Exercise prompt. Each line from the first down to the one containing "Task: Switch to banner slide 2" should be returned exactly as it appears below.

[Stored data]
*** Begin section ***
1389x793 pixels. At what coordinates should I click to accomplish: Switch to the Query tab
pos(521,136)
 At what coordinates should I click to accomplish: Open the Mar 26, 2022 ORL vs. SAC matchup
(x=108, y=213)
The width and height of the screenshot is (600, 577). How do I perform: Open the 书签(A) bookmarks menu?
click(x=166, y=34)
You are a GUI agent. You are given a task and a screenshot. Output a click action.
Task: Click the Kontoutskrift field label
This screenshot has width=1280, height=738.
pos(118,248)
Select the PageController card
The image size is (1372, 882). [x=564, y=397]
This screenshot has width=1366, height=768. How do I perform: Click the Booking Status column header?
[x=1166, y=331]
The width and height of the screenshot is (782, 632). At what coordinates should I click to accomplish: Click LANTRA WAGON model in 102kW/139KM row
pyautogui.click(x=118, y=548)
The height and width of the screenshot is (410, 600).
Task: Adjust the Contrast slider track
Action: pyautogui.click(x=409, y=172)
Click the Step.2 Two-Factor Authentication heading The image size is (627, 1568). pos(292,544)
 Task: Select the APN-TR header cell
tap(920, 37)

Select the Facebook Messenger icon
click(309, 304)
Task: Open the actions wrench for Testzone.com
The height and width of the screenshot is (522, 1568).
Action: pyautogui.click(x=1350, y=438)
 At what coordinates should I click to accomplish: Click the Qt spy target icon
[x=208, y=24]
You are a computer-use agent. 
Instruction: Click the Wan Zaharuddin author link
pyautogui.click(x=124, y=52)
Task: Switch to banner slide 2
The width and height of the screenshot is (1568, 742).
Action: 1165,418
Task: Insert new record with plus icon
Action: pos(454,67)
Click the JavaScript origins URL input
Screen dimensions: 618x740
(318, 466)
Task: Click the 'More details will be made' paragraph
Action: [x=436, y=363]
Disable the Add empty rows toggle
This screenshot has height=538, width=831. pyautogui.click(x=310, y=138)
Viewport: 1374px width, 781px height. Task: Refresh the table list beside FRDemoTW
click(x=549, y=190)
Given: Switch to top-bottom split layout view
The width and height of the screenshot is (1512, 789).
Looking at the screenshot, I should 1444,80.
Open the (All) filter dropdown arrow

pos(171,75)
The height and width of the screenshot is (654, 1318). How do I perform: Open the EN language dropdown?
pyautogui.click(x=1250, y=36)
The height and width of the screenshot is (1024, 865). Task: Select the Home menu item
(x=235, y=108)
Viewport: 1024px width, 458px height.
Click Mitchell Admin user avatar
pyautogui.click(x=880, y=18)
*** End section ***
Reply to the task.
1389x793 pixels. At what coordinates should I click to accomplish: Switch to the Query tab
pos(521,136)
 At what coordinates should I click to accomplish: Open the Mar 26, 2022 ORL vs. SAC matchup
(x=108, y=213)
The width and height of the screenshot is (600, 577). How do I perform: Open the 书签(A) bookmarks menu?
click(x=166, y=34)
You are a GUI agent. You are given a task and a screenshot. Output a click action.
Task: Click the Kontoutskrift field label
This screenshot has width=1280, height=738.
pos(118,248)
Select the PageController card
The image size is (1372, 882). [x=564, y=397]
This screenshot has width=1366, height=768. How do I perform: Click the Booking Status column header?
[x=1166, y=331]
The width and height of the screenshot is (782, 632). At what coordinates should I click to accomplish: Click LANTRA WAGON model in 102kW/139KM row
pyautogui.click(x=118, y=548)
The height and width of the screenshot is (410, 600).
Task: Adjust the Contrast slider track
Action: pyautogui.click(x=409, y=172)
Click the Step.2 Two-Factor Authentication heading The image size is (627, 1568). pos(292,544)
 Task: Select the APN-TR header cell
tap(920, 37)

Select the Facebook Messenger icon
click(309, 304)
Task: Open the actions wrench for Testzone.com
The height and width of the screenshot is (522, 1568).
Action: pyautogui.click(x=1350, y=438)
 At what coordinates should I click to accomplish: Click the Qt spy target icon
[x=208, y=24]
You are a computer-use agent. 
Instruction: Click the Wan Zaharuddin author link
pyautogui.click(x=124, y=52)
Task: Switch to banner slide 2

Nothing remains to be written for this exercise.